The following terms are used:
- Sencha: which indicates teas exposed to sun and which have flat leaves.
- Kukicha: A Sencha to which tea plant leaf membranes have been added.
- Gyokuro: corresponds to teas that have been grown partially in the shade (covered by woven bamboo screens). Its leaves have a pine needle shape and are emerald green coloured.
- Bancha: indicates a tea produced using Sencha leaves picked at the end of the production season (of lower quality). >Leaves visually less uniform with lots of stalks.
- Hojicha: a roasted Bancha
- Genmaicha: a mixture of Bancha and puffed rice.
It is very difficult to propose a grading system due to a lack of rigour and precise standards, particularly since certain teas can correspond to several different criteria.
Grading may be carried out on the basis of the tea shape, or the name of the region, or the production method.
For example: Teas with leaves rolled into balls, such as Gunpowder or Chun Mee, in which the “balls” will be larger since they are rolled lengthways.
Flat leaf teas produced in a specific region, such as Lung Ching: flat leaf teas from tea growing villages in the region of Zhejiang.
d.

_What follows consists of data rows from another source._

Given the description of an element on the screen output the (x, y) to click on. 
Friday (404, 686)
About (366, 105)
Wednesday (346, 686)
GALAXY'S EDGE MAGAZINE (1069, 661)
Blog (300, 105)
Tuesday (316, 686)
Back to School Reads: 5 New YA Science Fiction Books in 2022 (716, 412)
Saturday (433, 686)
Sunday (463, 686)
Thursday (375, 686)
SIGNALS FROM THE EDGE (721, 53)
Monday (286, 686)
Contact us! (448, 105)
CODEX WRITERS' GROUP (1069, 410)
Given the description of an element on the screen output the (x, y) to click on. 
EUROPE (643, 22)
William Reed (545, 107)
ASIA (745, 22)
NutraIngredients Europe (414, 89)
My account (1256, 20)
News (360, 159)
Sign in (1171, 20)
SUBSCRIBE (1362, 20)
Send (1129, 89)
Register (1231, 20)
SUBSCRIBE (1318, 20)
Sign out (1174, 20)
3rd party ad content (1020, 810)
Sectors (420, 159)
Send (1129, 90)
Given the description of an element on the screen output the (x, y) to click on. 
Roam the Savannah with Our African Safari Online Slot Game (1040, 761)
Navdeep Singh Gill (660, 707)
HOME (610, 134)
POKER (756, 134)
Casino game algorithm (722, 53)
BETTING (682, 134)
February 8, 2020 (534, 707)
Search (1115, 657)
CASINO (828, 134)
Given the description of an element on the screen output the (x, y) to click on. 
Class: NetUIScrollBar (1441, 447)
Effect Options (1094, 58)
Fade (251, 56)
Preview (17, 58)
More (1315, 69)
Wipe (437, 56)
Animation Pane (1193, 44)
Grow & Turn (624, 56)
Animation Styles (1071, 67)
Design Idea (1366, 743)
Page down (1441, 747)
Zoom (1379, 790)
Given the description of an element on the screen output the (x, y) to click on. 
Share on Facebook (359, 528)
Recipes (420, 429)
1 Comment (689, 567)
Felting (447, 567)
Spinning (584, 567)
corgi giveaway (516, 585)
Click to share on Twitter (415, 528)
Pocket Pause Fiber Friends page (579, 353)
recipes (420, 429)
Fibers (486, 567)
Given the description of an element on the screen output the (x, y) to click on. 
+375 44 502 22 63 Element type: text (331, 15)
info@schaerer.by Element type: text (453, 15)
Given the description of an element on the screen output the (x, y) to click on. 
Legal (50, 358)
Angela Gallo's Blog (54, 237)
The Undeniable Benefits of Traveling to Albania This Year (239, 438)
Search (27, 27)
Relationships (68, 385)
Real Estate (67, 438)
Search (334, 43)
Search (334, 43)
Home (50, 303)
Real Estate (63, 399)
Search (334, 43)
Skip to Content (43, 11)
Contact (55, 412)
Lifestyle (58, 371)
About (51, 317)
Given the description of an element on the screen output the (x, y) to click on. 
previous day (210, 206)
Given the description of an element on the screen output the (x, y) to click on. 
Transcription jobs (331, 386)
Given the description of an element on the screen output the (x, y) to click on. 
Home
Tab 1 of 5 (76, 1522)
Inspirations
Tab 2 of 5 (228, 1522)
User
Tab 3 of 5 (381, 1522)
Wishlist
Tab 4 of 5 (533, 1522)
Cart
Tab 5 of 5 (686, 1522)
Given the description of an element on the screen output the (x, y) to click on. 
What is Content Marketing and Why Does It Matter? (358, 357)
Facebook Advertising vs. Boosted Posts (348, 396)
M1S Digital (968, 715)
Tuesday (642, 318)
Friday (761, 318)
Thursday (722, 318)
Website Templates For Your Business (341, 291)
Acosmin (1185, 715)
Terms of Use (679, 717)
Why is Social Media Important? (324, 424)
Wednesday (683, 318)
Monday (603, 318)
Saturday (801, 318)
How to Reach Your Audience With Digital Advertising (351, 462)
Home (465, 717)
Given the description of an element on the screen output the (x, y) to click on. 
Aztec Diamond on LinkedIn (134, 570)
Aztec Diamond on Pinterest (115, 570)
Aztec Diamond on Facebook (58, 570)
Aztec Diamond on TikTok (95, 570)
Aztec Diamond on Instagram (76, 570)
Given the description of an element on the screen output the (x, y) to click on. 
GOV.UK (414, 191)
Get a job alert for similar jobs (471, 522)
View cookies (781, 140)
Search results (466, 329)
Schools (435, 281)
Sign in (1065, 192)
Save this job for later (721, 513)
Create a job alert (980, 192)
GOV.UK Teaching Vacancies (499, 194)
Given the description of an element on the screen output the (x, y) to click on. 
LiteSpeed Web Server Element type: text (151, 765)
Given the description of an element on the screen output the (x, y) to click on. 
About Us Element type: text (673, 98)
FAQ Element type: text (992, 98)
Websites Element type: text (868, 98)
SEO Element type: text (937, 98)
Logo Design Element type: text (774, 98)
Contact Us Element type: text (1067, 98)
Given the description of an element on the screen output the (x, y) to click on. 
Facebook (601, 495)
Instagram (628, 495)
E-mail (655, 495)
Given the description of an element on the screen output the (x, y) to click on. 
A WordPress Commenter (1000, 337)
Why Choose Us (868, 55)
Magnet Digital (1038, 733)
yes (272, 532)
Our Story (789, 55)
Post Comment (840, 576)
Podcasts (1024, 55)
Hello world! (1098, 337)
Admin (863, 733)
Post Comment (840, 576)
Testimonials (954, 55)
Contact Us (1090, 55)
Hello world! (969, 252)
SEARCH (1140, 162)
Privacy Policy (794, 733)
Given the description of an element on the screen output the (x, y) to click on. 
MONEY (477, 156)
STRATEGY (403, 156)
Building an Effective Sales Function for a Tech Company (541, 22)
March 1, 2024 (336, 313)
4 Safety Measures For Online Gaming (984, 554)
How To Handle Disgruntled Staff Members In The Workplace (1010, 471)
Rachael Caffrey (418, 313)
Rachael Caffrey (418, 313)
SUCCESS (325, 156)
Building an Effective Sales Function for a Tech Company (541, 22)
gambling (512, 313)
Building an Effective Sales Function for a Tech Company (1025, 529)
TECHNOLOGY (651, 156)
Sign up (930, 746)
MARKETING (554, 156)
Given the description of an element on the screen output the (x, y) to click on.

The properties of tea
What does tea contain?
- TANNINS: approximately 12. These are astringent substances contained in the bark of certain trees. Around twenty different tannins can be found in tea. These soothe the stomach, help prevent intestinal problems and develop after infusion for 5 min.
- FLUORINE: around 0.2 mg to 0.3 mg per cup
This substance makes teeth more resistant to decay and is favourable to growth in general.
- CAFFEINE (THEIN): between 1.5% and 4% depending on the tea. It acts as a stimulant on the brain system, without directly stimulating the heart. Caffeine can be controlled: after infusion for 3 minutes, its content is reduced under the action of tannins.
- MINERAL SALTS: Calcium, potassium, iron. These help to prevent anaemia.
- VITAMINS: D1 for growth, C, B1, E slow down cell ageing.
- THEOPHYLLIN: Substance with a diuretic action and beneficial effects on the blood vessels and heart.
- ESSENTIAL OILS: These contribute to the aroma of the tea. They are small particles visible on the surface of a cold tea.
- Action on the cardiovascular system: Caffeine acts on the myocardium via the nervous system.
- Action on the respiratory system: Stimulation and increase in pulmonary rate.
- Action on digestion: Action of caffeine on digestive secretions
- Action on the muscle system
- Action on the intellect
- Effective aid when dieting: Calorie and salt-free, it helps dissolve dietary fat. >Suitable for low-salt diets. Very diuretic
- Protects the body against the harmful effects of free radicals.